Ve yarım saat sonra Heidelberg şehrindeyiz, önce yeni kurulmuş olan şehrin içinden geçiyorsunuz, bu esnada ben tedirgin oluyorum; “nasıl yani burası mı? Heidelberg” şehrin içinden devam edip köprüyü geçtikten sonra ve işte tarihi yapısıyla muhteşem görüntü: “Heidelberg” şehri karşımızda.  


Sabah daha çok erken saatler kimsecikler yok gibi buralar da, her zaman olduğu gibi bir grup Asyalı turist onlar olmadan olmaz zaten. J Kahvaltı etmeyi düşünüyorduk ama daha dükkanlar açık bile değil şehrin tam göbeğine turist information önüne arabayı park ediyoruz. Gidip soruyoruz, 11:30 a kadar kalabilirmiş araçlar ohhhh süper 2 saatten fazla zamanımız var tüm şehri gezeriz. Elimde fotoğraf makinesi deli gibi koşturuyorum. Şehir sanki bir tablo ya da bir çizgi film karesi dağın yamacında duran heybetli kale de neyin nesi diyorum. İnsanı ürpertiyor ama muhteşem görünüyor. Şehrin ortasından nehir geçiyor bir inci gibi ama diğer taraf ve şehrin burası nasıl bu kadar birbirinden apayrı yer olarak kalmışlar hayret edip kendi kendime düşünüyorum.
 


 

Şehrin başından sonuna bir yürüyüş yapıyoruz, neyse ki bir müddet sonra yiyecek bir şey bulacağımız bir cafe çıkıyor karşımıza, dükkânların çoğu yeni açılıyor.  Çalışma saatleri 09:30-14:30 yazıyor, İskender çok dalga geçiyor bu tabloyla “zahmet edip çalışmasaydınız” falan diyor. Bir de çok kuralcı yapıları; “marketin önünde bekleyenler var içeride de birileri” ama saati gelmediği için 5 dakika bile kalsa açmıyor kapıyı bekliyorlar.
Burada ki köprü bana, Prag da ki taş köprüyü (Karl bridge) hatırlatıyor. Hatta üzerinde olan bir aziz heykelinin Karl köprüsünün üzerinde de olduğuna yemin bile edebilirim. Ama tabi bu o köprünün yanında çok daha küçük kalır. Ama yine de etkileyici olduğunu söyleyebilirim.
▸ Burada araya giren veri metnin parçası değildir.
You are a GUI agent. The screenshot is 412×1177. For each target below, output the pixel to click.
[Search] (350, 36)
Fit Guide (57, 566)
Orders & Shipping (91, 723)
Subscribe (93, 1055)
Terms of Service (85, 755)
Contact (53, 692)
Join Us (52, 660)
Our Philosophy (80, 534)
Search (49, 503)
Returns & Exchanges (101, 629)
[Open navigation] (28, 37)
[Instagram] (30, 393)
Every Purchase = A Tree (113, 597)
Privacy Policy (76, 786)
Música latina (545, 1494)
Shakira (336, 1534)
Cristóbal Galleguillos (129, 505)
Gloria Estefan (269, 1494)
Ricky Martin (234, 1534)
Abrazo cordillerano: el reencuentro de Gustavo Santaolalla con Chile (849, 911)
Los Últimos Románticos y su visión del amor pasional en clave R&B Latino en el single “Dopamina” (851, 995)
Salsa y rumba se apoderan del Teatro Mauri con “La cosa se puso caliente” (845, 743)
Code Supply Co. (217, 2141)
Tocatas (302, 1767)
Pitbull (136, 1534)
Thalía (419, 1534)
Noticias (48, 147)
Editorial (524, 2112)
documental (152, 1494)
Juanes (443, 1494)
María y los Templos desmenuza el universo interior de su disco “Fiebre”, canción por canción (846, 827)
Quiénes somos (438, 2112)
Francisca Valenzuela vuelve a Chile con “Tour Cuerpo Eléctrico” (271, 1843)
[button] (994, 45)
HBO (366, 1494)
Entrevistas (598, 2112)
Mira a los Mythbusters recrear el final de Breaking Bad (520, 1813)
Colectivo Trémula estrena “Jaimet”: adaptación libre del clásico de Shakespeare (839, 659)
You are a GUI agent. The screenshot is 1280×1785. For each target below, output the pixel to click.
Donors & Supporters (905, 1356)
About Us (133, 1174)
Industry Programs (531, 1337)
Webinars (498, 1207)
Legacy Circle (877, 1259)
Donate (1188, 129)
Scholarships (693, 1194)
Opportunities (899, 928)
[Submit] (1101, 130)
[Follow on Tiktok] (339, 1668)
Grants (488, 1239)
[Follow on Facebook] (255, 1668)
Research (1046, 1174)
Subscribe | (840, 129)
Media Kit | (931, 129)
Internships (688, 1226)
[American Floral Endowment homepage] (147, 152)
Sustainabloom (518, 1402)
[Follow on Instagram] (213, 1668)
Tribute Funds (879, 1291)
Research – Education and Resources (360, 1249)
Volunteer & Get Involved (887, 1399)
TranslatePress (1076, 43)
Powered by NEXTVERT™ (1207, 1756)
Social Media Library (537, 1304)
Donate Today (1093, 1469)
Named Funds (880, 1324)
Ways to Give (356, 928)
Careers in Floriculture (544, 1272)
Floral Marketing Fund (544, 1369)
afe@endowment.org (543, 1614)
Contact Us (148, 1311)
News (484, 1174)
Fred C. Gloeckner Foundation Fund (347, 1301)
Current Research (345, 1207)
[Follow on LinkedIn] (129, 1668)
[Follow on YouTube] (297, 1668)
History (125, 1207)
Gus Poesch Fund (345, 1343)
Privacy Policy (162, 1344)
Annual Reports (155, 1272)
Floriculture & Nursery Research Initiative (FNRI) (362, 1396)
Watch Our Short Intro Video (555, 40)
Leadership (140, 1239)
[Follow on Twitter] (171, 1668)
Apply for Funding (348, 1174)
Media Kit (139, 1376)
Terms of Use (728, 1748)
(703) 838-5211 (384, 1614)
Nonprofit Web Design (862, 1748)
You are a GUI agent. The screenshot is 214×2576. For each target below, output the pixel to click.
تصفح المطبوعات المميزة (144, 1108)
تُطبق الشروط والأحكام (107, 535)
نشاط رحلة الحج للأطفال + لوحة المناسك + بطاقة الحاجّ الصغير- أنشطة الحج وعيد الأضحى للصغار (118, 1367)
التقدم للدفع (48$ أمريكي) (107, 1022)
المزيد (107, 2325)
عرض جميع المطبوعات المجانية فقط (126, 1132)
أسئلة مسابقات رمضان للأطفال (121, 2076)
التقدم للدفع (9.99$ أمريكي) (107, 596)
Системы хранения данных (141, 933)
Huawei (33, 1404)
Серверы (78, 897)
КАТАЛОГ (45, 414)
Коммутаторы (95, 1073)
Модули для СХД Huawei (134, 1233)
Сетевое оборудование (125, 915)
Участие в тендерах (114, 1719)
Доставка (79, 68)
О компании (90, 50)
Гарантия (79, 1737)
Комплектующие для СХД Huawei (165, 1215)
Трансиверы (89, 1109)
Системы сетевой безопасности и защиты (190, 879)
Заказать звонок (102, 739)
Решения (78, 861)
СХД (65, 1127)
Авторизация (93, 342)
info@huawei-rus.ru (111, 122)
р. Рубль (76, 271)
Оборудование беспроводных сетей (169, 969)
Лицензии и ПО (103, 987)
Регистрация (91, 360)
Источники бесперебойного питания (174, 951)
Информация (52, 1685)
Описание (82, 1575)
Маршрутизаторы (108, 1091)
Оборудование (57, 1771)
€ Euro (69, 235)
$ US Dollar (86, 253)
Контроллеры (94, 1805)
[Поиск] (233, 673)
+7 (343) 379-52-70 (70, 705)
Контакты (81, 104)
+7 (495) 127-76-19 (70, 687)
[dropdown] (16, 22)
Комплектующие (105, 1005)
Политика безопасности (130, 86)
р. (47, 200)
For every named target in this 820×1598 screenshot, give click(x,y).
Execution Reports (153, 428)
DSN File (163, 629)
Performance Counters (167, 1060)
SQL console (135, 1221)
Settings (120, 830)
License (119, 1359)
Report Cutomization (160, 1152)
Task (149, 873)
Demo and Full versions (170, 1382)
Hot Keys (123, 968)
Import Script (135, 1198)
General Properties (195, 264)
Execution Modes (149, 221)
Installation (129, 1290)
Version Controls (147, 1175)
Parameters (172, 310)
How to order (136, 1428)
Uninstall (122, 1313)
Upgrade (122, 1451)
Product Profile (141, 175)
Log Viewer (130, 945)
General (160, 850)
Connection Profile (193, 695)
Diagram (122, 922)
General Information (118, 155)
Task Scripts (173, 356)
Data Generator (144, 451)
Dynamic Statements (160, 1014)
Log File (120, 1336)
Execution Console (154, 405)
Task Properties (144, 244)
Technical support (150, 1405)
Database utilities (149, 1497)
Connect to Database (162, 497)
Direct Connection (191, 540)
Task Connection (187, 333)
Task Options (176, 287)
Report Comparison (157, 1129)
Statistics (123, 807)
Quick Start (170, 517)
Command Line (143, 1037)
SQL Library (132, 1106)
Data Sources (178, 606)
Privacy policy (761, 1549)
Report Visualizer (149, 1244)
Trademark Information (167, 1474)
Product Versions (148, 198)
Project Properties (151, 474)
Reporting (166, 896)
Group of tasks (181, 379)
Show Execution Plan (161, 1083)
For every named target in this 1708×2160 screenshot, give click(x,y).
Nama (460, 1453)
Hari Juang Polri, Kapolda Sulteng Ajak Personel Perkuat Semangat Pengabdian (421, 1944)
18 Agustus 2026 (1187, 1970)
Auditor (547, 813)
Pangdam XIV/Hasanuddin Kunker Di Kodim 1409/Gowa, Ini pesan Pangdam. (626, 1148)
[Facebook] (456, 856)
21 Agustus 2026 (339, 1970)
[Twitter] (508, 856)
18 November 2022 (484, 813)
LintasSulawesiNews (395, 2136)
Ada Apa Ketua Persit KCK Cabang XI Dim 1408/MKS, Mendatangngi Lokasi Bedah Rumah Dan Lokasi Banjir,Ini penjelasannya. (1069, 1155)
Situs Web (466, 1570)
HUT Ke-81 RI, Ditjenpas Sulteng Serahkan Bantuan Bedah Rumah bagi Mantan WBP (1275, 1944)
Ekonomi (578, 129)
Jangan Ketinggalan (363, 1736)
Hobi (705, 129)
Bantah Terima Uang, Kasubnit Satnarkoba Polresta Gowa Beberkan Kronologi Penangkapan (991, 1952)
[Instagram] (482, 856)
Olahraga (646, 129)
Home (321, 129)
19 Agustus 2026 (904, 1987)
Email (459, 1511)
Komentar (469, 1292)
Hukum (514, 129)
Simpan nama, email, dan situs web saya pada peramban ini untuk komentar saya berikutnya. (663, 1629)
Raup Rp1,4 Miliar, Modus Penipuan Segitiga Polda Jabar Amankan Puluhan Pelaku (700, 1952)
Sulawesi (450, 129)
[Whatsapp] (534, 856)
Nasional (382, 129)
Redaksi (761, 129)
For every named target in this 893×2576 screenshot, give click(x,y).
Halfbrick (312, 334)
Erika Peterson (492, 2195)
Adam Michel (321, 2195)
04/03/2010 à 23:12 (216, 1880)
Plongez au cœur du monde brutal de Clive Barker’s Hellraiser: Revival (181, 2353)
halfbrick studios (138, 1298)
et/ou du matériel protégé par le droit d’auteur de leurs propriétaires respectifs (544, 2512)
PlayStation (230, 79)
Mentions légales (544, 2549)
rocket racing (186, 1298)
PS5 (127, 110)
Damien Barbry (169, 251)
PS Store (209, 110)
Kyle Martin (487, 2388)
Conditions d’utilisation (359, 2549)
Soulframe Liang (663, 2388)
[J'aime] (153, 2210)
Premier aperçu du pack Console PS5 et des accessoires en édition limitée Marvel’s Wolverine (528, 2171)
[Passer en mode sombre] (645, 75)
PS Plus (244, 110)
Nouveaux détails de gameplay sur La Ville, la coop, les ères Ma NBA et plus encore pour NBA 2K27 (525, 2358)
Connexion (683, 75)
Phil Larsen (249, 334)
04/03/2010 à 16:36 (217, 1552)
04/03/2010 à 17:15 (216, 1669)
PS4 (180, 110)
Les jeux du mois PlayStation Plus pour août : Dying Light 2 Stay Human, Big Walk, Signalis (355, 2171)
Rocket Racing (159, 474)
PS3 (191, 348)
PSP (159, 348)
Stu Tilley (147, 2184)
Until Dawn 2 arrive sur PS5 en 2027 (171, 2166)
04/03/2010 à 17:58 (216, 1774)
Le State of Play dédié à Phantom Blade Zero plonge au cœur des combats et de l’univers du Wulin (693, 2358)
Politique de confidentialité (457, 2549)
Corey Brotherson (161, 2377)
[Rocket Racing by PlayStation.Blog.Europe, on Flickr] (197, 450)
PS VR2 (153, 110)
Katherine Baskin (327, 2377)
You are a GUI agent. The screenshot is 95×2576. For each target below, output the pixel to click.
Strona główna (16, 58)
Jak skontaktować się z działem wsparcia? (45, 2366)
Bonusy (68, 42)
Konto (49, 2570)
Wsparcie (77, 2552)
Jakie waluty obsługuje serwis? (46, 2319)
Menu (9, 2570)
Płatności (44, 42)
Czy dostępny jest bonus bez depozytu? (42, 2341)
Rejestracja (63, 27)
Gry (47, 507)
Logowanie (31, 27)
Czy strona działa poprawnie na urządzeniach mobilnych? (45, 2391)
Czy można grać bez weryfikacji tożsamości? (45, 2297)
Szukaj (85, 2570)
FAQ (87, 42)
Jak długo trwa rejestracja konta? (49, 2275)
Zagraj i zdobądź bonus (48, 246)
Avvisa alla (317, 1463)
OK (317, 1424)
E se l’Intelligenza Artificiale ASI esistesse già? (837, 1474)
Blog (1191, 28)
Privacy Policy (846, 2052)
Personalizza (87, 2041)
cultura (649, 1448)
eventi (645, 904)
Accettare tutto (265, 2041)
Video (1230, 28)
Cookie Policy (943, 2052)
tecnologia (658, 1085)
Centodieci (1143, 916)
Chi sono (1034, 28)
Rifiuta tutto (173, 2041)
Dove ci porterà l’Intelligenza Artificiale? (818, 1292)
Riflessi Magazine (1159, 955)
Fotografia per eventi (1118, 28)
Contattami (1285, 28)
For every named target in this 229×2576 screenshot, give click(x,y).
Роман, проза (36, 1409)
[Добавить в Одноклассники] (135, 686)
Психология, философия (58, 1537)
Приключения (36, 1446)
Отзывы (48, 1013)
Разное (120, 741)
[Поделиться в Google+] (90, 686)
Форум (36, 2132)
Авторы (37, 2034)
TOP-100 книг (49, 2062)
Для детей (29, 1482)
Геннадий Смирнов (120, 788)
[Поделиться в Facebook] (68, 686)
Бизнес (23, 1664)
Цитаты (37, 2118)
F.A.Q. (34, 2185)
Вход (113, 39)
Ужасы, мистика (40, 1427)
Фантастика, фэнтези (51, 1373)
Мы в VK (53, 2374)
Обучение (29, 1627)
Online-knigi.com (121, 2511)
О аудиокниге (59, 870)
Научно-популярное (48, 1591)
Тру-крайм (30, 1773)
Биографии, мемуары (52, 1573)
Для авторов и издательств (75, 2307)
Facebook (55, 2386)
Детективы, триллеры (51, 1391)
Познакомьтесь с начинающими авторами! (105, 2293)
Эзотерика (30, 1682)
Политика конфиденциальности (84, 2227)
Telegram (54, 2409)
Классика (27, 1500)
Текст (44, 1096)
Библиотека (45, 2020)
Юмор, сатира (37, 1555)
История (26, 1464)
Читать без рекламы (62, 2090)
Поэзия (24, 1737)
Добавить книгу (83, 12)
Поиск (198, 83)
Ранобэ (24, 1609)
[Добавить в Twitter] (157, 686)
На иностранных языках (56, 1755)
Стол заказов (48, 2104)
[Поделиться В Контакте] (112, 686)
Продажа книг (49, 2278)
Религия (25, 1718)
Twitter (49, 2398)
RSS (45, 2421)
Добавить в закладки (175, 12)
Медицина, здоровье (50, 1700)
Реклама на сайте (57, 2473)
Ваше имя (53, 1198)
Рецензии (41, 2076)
Heidelberg bir çok kişi tarafından Almanya’nın en güzel şehri olarak gösterilmiş. 1386 yılından bu yana faaliyet gösteren üniversitesi aynı zamanda dinamik bir şehir olmasını sağlamış.
Gönül isterdi ki bir gece geçirelim burada ve gecesini de görmüş olalım, ama ne yazık ki küçük bir şehir turu yaparak buradan ayrılmak zorundayız. Daha çok yere uğrayacağız, burada alacak hiçbir şey bulamıyorum, çünkü dükkanlar açık değil ne yazık ki magnet bile alamadan şehri terk ediyoruz.

Navigasyona yeni güzergahımızı giriyoruz. Aslında; yeni güzergah Würzburg ama ben Würzburg yakınlarında çok ünlü markaların mağazaları olan bir Outlet Center olduğunu öğrendim oraya gitmek istiyorum.
Gidişimizi de Frankfurt üzerinden “Wertheim am Main’e” yapacağız. Navigasyona bilgileri giriyoruz. 170 Km, 1 saat 40 dakika zaman hesaplıyor. Tekrar dalıyoruz otobana yolculuğumuz keyifli geçiyor zaman zaman hız limitlerini zorluyoruz. Otoban da ki arabaların bir çoğuna bakmadan edemiyoruz. Almanya’da otobanları kullanınca, Almanya’nın bir otomobil devi olduğunu çok daha iyi anlıyorsunuz. Adamlar araba yapmakla kalmamış, arabaları kullanacak yollarda yapmış, hem de hız limitlerinin zorlanmasına da aldırmamış. Hız yapan çok araba var bizim 190-200 km hızla gittiğimiz yerlerde, bizi deli gibi geçen araçlar vardı. Ama birbirine saygı otobanlarda da üst düzeyde kimse kimseyi sıkıştırmıyor, korna çalmıyor, selektör yapmıyor. Takip mesafesi her şekilde korunuyor. Esas araç kullanmanın keyfi bu yollarda çıkıyor diyoruz karı-koca.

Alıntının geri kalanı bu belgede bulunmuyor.